TASK STATEMENT —
Please repeat the records beneath this task exactly as they appear, but skip the images.

══ MATERIAL FOR THIS TASK

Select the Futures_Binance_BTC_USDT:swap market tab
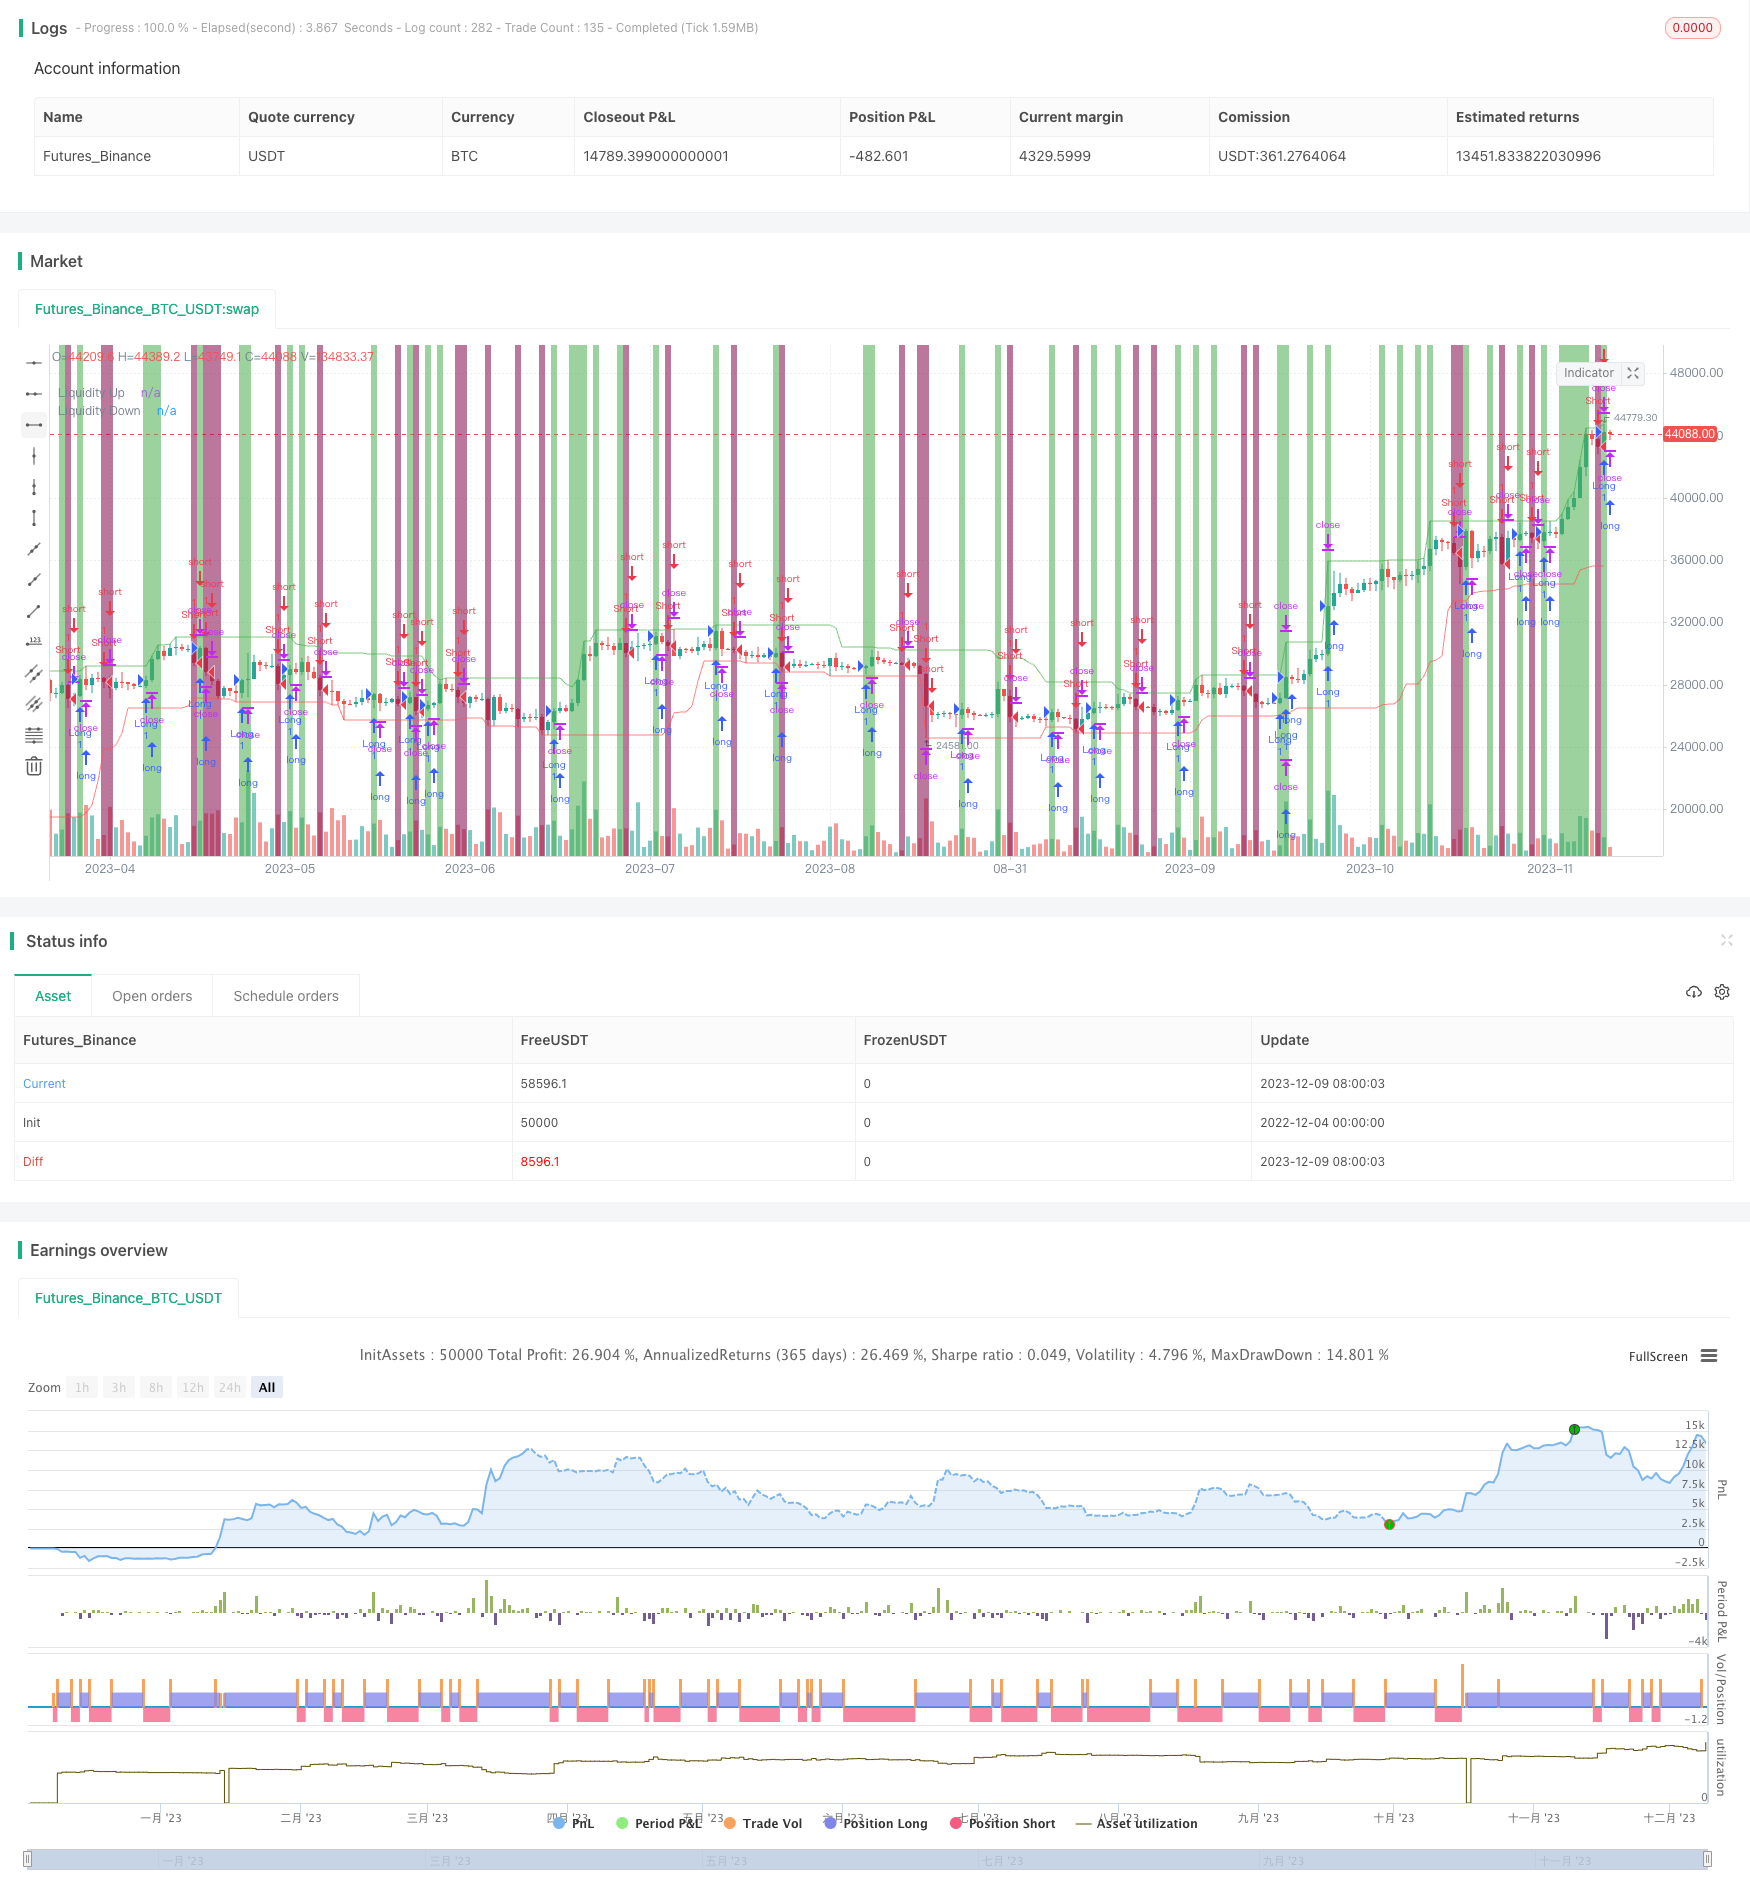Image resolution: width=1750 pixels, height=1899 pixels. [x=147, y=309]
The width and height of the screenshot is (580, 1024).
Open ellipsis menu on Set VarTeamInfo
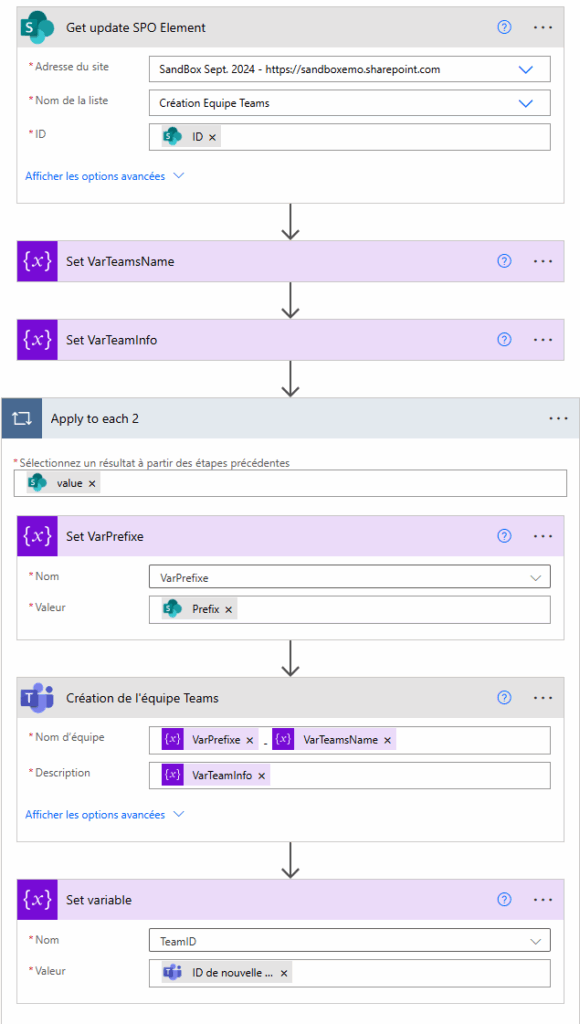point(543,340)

════

WRITTEN ANSWER —
Select the Futures_Binance_BTC_USDT:swap market tab
Image resolution: width=1750 pixels, height=1899 pixels. [x=147, y=309]
The width and height of the screenshot is (580, 1024).
Open ellipsis menu on Set VarTeamInfo
point(543,340)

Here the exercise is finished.